A couple dozen Sleuths helped by working their way through several online message boards and social media sites, such as 4Chan and Gab, looking for mentions of Carlson and sharing what they found with the Reveal team for The Hate Report weekly newsletter and articles. Carless, a Reveal reporter who is based in Brazil, interviewed the Fox host and drew on the volunteer contributions for the Hate Report’s December 7, 2018, piece on Carlson and the “overwhelming support” the host draws in alt-right media.
It was the latest of the Hate Sleuths’ contributions to a beat called “the new face of hate in America,” which Carless and Sankin cover for Reveal from the Center for Investigative Reporting. They now have about 50 “sleuths.”
Reveal brought the volunteer corps idea with them to a six-month journalism experiment called Join the Beat, one of the communities of practice of the Membership Puzzle Project. (Editor’s Note: The Membership Puzzle Project is a public research project into membership models.) They wanted to see if their most passionate, engaged readers could help them cover their sprawling beat, which crosses time zones and disciplines.

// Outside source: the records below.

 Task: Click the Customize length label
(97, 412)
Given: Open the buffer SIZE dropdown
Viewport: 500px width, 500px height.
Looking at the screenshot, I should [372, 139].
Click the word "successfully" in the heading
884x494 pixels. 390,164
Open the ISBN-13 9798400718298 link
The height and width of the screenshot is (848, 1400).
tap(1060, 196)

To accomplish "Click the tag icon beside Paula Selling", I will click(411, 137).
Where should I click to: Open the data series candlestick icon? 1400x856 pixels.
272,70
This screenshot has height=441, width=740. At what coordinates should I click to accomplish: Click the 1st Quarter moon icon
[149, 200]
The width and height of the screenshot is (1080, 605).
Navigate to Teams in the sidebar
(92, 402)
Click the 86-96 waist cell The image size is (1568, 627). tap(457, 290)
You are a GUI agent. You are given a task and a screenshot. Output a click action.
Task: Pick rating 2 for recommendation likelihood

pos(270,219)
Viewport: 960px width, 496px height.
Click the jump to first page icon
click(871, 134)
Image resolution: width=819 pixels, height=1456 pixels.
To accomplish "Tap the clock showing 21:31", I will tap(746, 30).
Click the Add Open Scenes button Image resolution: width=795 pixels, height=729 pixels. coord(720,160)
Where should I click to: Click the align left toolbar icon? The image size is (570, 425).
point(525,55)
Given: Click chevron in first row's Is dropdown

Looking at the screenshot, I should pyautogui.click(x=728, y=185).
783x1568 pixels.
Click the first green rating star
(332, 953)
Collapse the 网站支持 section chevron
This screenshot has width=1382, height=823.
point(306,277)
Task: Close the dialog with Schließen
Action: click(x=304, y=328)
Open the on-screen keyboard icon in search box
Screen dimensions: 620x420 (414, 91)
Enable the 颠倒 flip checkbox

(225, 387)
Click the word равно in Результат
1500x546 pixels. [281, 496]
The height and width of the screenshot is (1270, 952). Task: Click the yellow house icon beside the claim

The answer so far is yes. The Sleuths’ early research also informed reporting for the September 28 Hate Report edition about an anti-kosher app called KosChertified?, which was airing ads on alt-right podcasts. The next week, The Hate Report offered an update: Apple had pulled the anti-kosher app from the App Store.
“It’s being able to effectively clone ourselves to go out and do more reading and more research and more listening,” said Carless.
Making a Beat a Network
Reveal’s approach won’t work for every beat, but the idea of tapping audience knowledge gets to one of the core elements of beat reporting: finding people who know and care about subjects and drawing on that input to inform and improve journalism.
Join the Beat, an idea from press critic, NYU associate professor and Membership Puzzle Project director Jay Rosen, pushed that idea to a next level: If a beat is a network, how can reporters more effectively tap into that network to strengthen quality, trust and audience loyalty?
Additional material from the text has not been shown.